What you need to do:
A. In the XML::RSS documentation excerpt, what two parameters does the subroutine assigned to "encode_cb" accept?
B. Write a continuation of the XML::RSS documentation excerpt that begins right after its final sentence.
[Start of Reading text]
This comes in handy when you want to convert RSS between versions.
The XML::RSS modules will convert between any of the formats. If
you set <encode_output> XML::RSS will make sure to encode any
entities in generated RSS. This is now on by default.
You can also pass an optional URL to an XSL stylesheet that can be
used to output an "<?xsl-stylesheet ... ?>" meta-tag in the header
that will allow some browsers to render the RSS file as HTML.
You can also set "encode_cb" to a reference to a subroutine that
will encode the output in a custom way. This subroutine accepts two
parameters: a reference to the
"XML::RSS::Private::Output::Base"-derived object (which should
normally not concern you) and the text to encode. It should return
the text to encode. If not set, then the module will encode using
its custom encoding routine.
xml:base will set an "xml:base" property as per
http://www.w3.org/TR/xmlbase/
Note that in order to encode properly, you need to handle "CDATA"
sections properly. Look at XML::RSS::Private::Output::Base's
"_default_encode()" method for how to do it properly.
[End of Reading text]
[Start of Data extract]
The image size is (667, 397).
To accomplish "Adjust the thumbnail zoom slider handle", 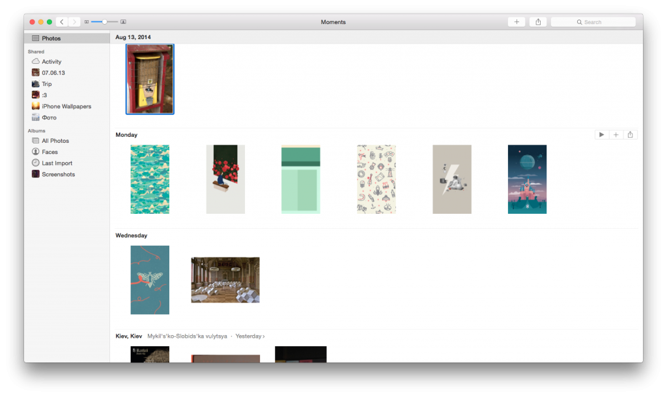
[End of Data extract]
Written answers:
A. A reference to the "XML::RSS::Private::Output::Base"-derived object and the text to encode.

B.
add_item (title=>$title, link=>$link, description=>$desc, mode=>$mode)
Adds an item to the XML::RSS object. mode and description are
optional. The default mode is append, which adds the item to the
end of the list. To insert an item, set the mode to insert.
The items are stored in the array "@{$obj->{'items'}}" where $obj
is a reference to an XML::RSS object.
One can specify a category by using the 'category' key. 'category'
can point to an array reference of categories:
$rss->add_item(
title => "Foo&Bar",
link => "http://www.my.tld/",
category => ["OneCat", "TooCat", "3Kitties"],
);
as_string;
Returns a string containing the RSS for the XML::RSS object. This
method will also encode special characters along the way.
channel (title=>$title, link=>$link, description=>$desc,
language=>$language, rating=>$rating, copyright=>$copyright,
pubDate=>$pubDate, lastBuildDate=>$lastBuild, docs=>$docs,
managingEditor=>$editor, webMaster=>$webMaster)
Channel information is required in RSS. The title cannot be more
the 40 characters, the link 500, and the description 500 when
outputting RSS 0.9. title, link, and description, are required for
RSS 1.0. language is required for RSS 0.91. The other parameters
are optional for RSS 0.91 and 1.0.
To retrieve the values of the channel, pass the name of the value
(title, link, or description) as the first and only argument like
so:
$title = channel('title');
image (title=>$title, url=>$url, link=>$link, width=>$width,
height=>$height, description=>$desc)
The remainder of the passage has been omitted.